Misure drastiche “su base volontaria”. La malattia è fuori dalla Lombardia

19 Marzo 2020
Lettura 2 min

di Giuseppe Longhin – Decreto “cura Italia”: quando la cura è quasi peggio della malattia. Pubblicato il 17 marzo, finalmente, sulla Gazzetta Ufficiale il decreto “cura Italia”.

Basterebbe questo a comprendere che, se un decreto urgente ed eccezionale come questo impiega 10 giorni ad essere pubblicato, l’italica burocrazia debba essere necessariamente rivista. Settanta pagine senza nessuna particolare novità rispetto a quanto già comunicatoci più o meno ufficialmente giorni addietro.

Non commentiamo la proroga delle scadenze IVA e contributi dal 16 al 20 marzo o l’indennizzo di 600 euro/mese per i lavoratori autonomi, un insulto a chi ha un’azienda. Meglio non commentare nemmeno le norme di sicurezza che rimandano di fatto a “misure drastiche su base volontaria”, dimenticandosi della diffusa italianità.

Soffermiamoci piuttosto sulla seguente riflessione, già esternata dal sottoscritto 15 giorni fa: perché? Perché non si sono stanziati un mese fa i fondi necessari alla salvaguardia dello stato sociale? Perché non si sono previsti acquisti di mascherine e respiratori o aumento posti letto?

Possibile che quanto stava accadendo in Cina non abbia allarmato chi si erge a grande statista o economista? Mancanza di previsione di chi era ed è preposto a prevenire? Perché gli altri Stati europei hanno stanziato, da subito e senza arrivare al numero di contagiati italiani, 550 miliardi la Germania, 330 la Gran Bretagna, 300 e 200 Francia e Spagna?

I 25 miliardi del Governo presentati come “misura eccezionale” fanno tragicamente sorridere, dimostrano quanto miseri siamo, quanto impunemente ci hanno illuso di essere una potenza economica mondiale quando invece non abbiamo i denari per salvarci la vita ne fisicamente ne economicamente.

Badate bene, qui non si parla metaforicamente di questioni di vita o di morte…qui si muore e basta. Muoiono le persone e moriranno le aziende. Perché si è atteso che tutta Italia fosse considerata zona rossa per redigere un decreto che parlasse di ammortizzatori sociali? Non bastava la sola Lombardia con il suo numero di contagiati e il 30% del PIL italiano?
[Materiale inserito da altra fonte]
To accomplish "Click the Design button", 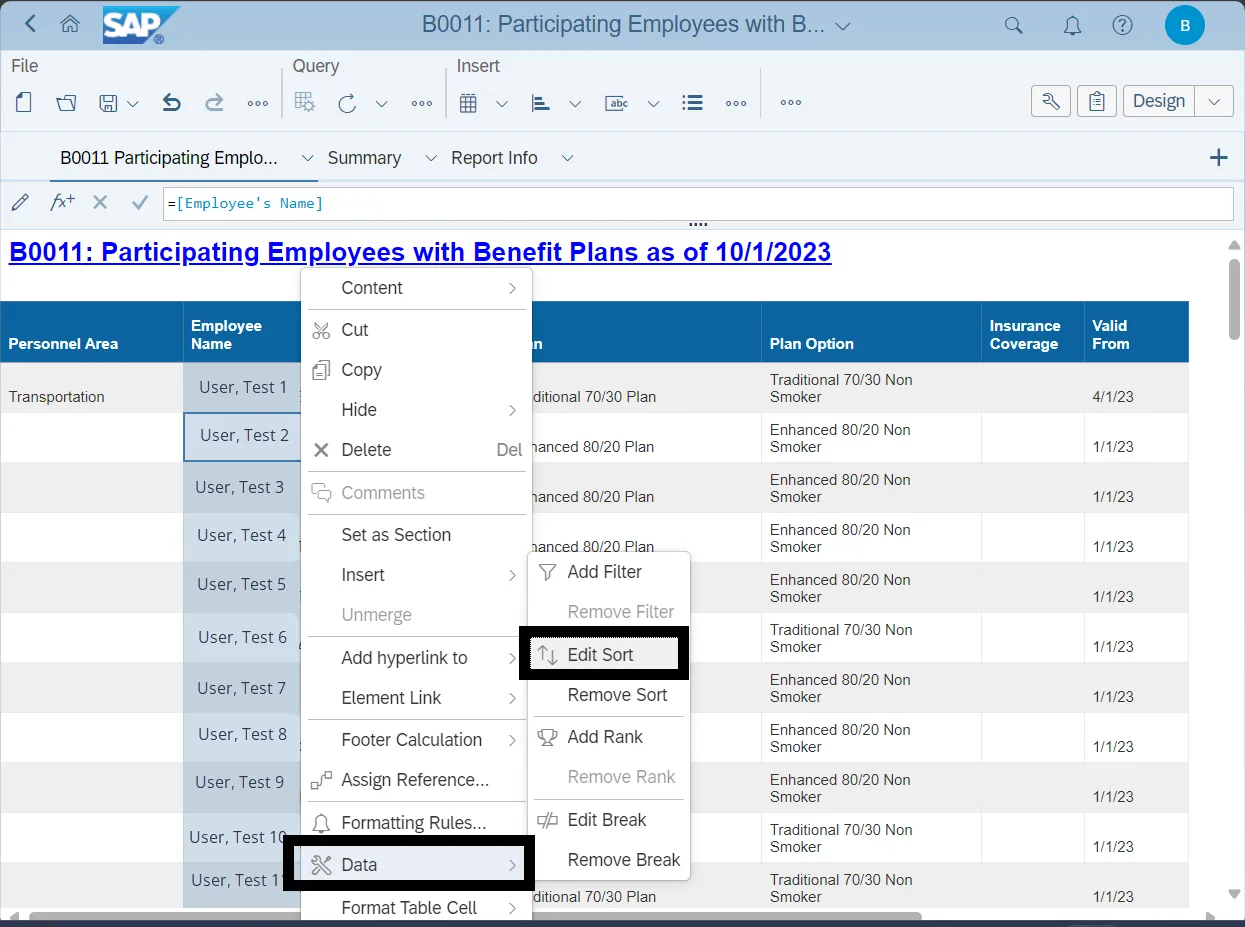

Perché, visto anche il miliardo di euro che la sanità Lombarda ha anticipato ed attende a saldo dei servizi dati ai residenti di altre regioni, non si è data libertà di azione e spesa ai lombardi? I perché sarebbero innumerevoli ma la risposta sarebbe sempre la stessa: siamo inquilini a casa nostra. Noi non decidiamo nulla, paghiamo la rata dell’amministratore, le spese eccezionali, ed è sempre il nostro turno di pulire la scala. Senza batter ciglio, se non durante le assemblee condominiali dove alziamo la voce, litighiamo tra noi e, alla fine, l’amministratore aumenta sempre la rata che noi paghiamo puntuali, anzi un giorno prima che non si sa mai…

I Lombardi devono convincersi di potersi amministrare da soli. Non per orgoglio, non per appartenenza ad un popolo, non perché sarebbe giusto poter gestire e spendere i nostri denari, ma semplicemente perché siamo Lombardi. Pragmatismo, correttezza, senso del dovere e voglia di fare sono nel DNA di chi ha avuto la fortuna di nascere in Lombardia e di chi ci vive e lavora da qualche anno. I nostri medici, non scappano, mettendosi in malattia, ma sono coraggiosamente in prima linea.

Noi avviamo la produzione di mascherine se ci arrivano errate. Tiriamo su un ospedale se ci mancano posti letto. Dovremmo imparare una cosa fondamentale: non litigare tra noi, perché la malattia è fuori dalla Lombardia.